=== Section Start ===

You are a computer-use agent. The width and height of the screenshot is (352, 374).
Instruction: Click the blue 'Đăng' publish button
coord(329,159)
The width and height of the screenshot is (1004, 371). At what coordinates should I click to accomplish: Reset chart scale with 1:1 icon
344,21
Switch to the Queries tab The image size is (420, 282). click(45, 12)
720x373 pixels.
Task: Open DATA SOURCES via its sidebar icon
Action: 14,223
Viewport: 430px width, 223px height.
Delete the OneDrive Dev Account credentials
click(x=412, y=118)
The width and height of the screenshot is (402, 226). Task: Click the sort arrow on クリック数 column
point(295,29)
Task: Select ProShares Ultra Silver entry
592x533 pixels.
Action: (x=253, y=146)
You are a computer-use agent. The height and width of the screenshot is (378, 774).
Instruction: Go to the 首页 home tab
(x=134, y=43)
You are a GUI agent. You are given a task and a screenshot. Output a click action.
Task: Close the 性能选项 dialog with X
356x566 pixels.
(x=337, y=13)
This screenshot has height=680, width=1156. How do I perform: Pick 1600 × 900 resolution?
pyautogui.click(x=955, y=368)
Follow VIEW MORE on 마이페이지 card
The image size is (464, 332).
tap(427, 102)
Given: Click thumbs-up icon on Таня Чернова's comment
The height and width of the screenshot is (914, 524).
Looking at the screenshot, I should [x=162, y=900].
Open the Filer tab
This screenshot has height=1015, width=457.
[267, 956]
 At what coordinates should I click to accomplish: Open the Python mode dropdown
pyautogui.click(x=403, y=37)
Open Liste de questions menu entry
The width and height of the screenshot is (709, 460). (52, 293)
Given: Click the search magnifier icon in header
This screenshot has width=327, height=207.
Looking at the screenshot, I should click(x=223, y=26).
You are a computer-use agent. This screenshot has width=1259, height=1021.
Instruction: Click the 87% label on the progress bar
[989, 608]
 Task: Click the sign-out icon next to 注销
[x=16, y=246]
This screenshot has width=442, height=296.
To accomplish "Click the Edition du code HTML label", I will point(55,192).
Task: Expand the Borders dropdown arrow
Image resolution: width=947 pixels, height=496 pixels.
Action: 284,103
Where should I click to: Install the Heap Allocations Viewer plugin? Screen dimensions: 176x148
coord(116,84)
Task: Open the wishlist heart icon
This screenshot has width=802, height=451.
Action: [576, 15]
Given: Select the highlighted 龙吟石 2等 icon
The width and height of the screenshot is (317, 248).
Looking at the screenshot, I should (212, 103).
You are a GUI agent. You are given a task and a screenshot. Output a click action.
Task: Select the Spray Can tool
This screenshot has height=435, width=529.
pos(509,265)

=== Section End ===

Go through the data and return each line where the word "agent" appears.

You are a computer-use agent. The width and height of the screenshot is (352, 374).
You are a computer-use agent. The height and width of the screenshot is (378, 774).
You are a GUI agent. You are given a task and a screenshot. Output a click action.
You are a computer-use agent. This screenshot has width=1259, height=1021.
You are a GUI agent. You are given a task and a screenshot. Output a click action.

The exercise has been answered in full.